親にこのように言われたことはありませんか?
・あなたは引っ込み思案だから損するわよ
・まったく神経質で困ったわね
・そんなに臆病でどうするんだ
・人見知りを直さないと友達できないわよ
・男の子なんだからそんなに大人しかったらやっていけないぞ
友達や親戚、近所の集まりなどの場で親からこのようなレッテルを貼られ、嫌な思いをしたことはありませんか?
・この子はほんとに気が小さくてね~
・うちの子は何を考えているのかわからないのよね
・内気だからなかなか友達ができなくてね~
・気にしすぎでちょっと心配なところがあるのよ
・ほら、あなたもみんなみたいに元気に遊びなさい!
HSPの特性をネガティブに捉え表現されたこのような言葉で、繊細なHSPは幼いころから心を痛めてきました。また、人前でネガティブなレッテルを貼られる、という経験は忘れることのできないつらいものであったに違いありません。
人には、貼られたレッテルの通りに行動してしまうという効果があり、心理学ではそれを「レッテル効果(ラベリング効果)」と呼びます。
例えば、臆病者のレッテルを貼られた子どもは、「どうせ僕は臆病なやつだ。ずっと臆病にしていればいいんだ」と自己暗示をかけてしまいます。
特に繊細なHSPは、良いことも悪いことも敏感に察知し、それらすべてに何らかの反応をします。
幼少期であれば、良い環境で育てば良い影響を受けますし、反対に好ましくない環境で育てばネガティブな影響を強く受けてしまうということになります。
つまり、「HSPだから生きづらい」というよりも、幼少期の経験や家庭環境がHSPの特性を生きづらさの特性へと導いてしまったと言えるのかもしれません。
今回は、そのようなネガティブな影響を受けたことでつらい気持ちを抱える方へのアドバイスです。
【子どものときの感情を振り返り、受け入れましょう】
あなたは今、親に対して怒りがあるかもしれませんし、失望しているかもしれません。
しかしその奥底に、悲しみが宿ってはいませんか?
ありのままの自分を認めてもらえない悲しみ、人前で恥をかいた悲しみ、素のままでは愛されない悲しみ…。

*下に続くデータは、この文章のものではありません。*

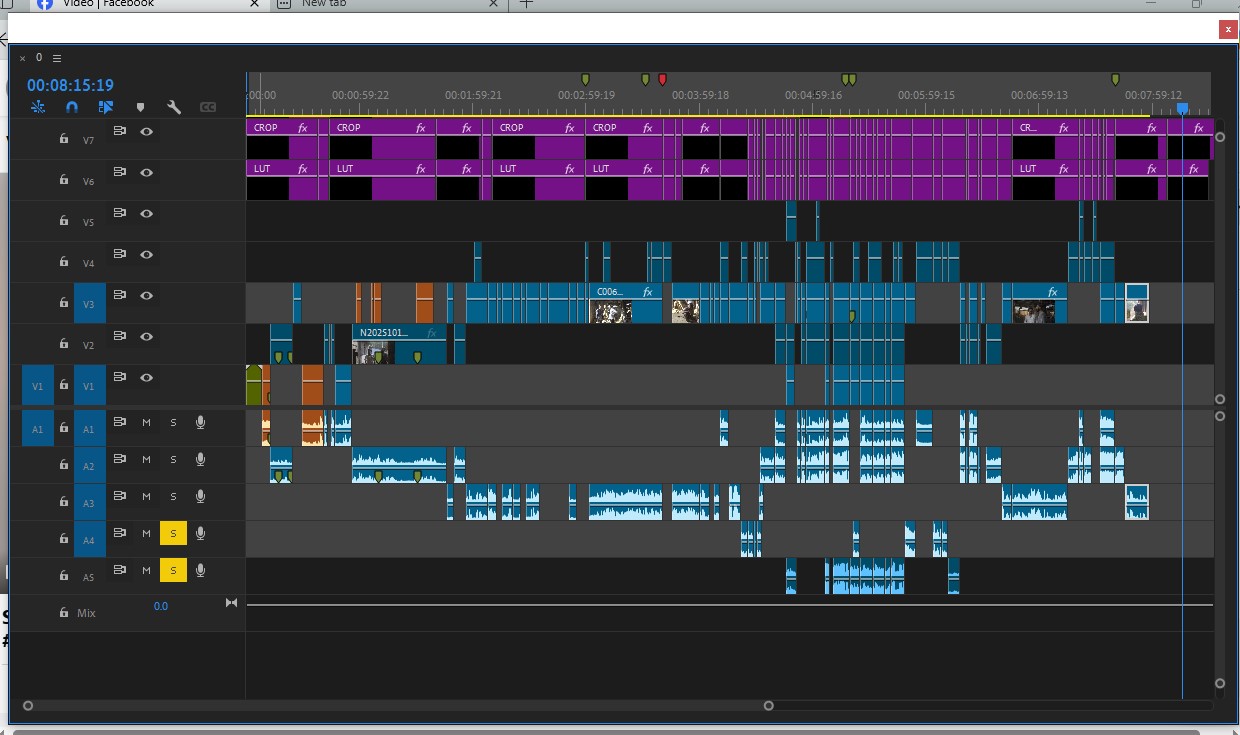Viewport: 1240px width, 735px height.
Task: Switch to the New tab browser tab
Action: coord(330,4)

もし子どもの頃の悲しみに気付いたなら、大きくなったあなたがその悲しみを癒してあげましょう。
「つらかったね」「恥ずかしかったよね」「悲しかったね」「頑張ったね」など労りの言葉で小さいあなたの心をいっぱいにしてあげるのです。
柔らかくて肌触りの良いクッションを小さい自分に見立て、ぎゅっと抱きしめてあげるのも良いかもしれません。
自分のなかの小さい自分を自分で育て直す、この体験はきっとあなたに変化をもたらすでしょう。
【親の非を受け入れましょう】
HSPは人の気持ちが痛いほどわかるため、人を嫌ったり避けたりすることが苦手な傾向にあります。

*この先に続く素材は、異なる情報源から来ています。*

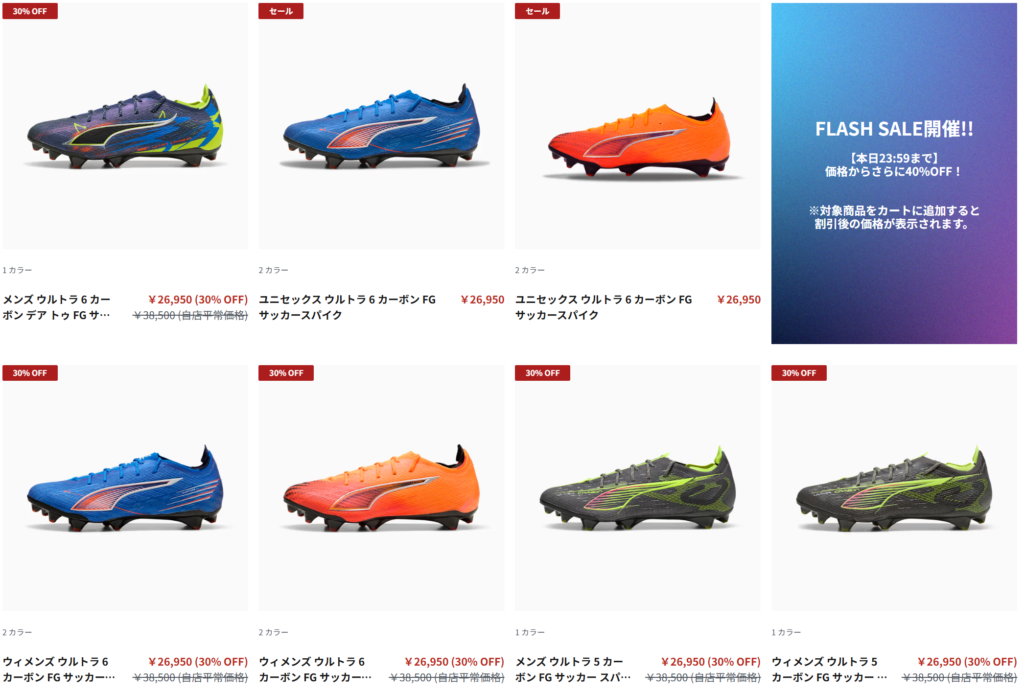The image size is (1024, 695).
Task: Click the セール badge on the top-row orange shoe
Action: pyautogui.click(x=537, y=11)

自分につらい思いをさせた親でさえも嫌いにはなれないHSPは、憎むことを回避するために自分に非があると思い込もうとするかもしれません。
しかし、それは現実から目を背けていることにほかなりません。
そのような場合は次のように考えてみてはいかがでしょう。
「母は私をいつも心配してくれていた、でもあのように言われるときはいつも憎らしかった」
「父のことは好きだったけれど、私のことをきちんと理解してくれなかったこところは好きじゃなかった」
声に出して言ってみる、紙に書き出してみる。そのようにして事実をありのままに親の非を受け入れることにより自分に非がないことを実感することができるでしょう。
【親もまた完璧でないことを理解しましょう】
親は子どもを心配し、子どもに期待をするものです。しかし、その表現の仕方によっては子どもの心に深く傷を負わせてしまうことがあることを知らない親が多くいるのが現実です。

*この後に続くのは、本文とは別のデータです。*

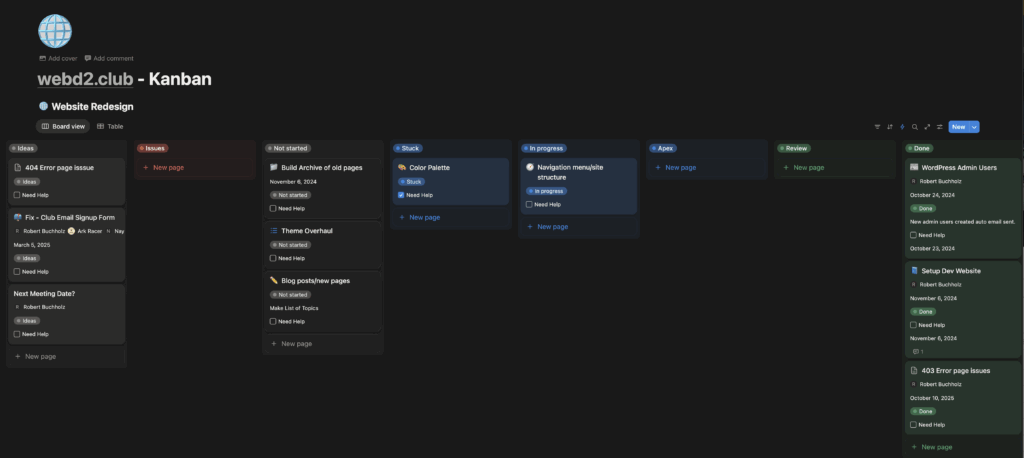Image resolution: width=1024 pixels, height=458 pixels.
Task: Click the expand full-page arrows icon
Action: 927,127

また、HSPの特性について理解しようにもできなかった親もいたことでしょう。HSPについての情報を誰もが簡単に得られるようになってからまだ間もないのです。
親もまた完璧でなく、未完成な人間であることを理解しましょう。
【貼られたレッテルを検証してみましょう】
幼い頃に言われたネガティブな言葉やレッテルが蘇ってくるときには、それらをポジティブな言葉に変換してみましょう。好きになれなかったネガティブな特性が、裏を返せば全く違うものになり得ることがわかるでしょう。
下に一例をあげます。
・引っ込み思案 → 謙虚
・神経質 → 感受性が豊か
・臆病 → 危機管理能力がある
・人見知り → 慎重
・大人しい → 落ち着きがある
また、日頃から物事を肯定的に捉え、ポジティブな言葉で接してくれる人と積極的に関わってみるのも良いかもしれません。別の視点から自分を捉えることができるようになっていくでしょう。
さらに、「認知行動療法」によるカウンセリングを受けることにより、レッテルや刷り込まれたネガティブな言葉の影響による偏った考え方や行動パターンを柔軟に変容させていくことが可能になります。
【親と適度な距離を保ちましょう】
HSPは他者と適度な距離を保つ必要があります。可能であれば、一人になる時間が確保できる一人暮らしを検討するのも良いのかもしれません。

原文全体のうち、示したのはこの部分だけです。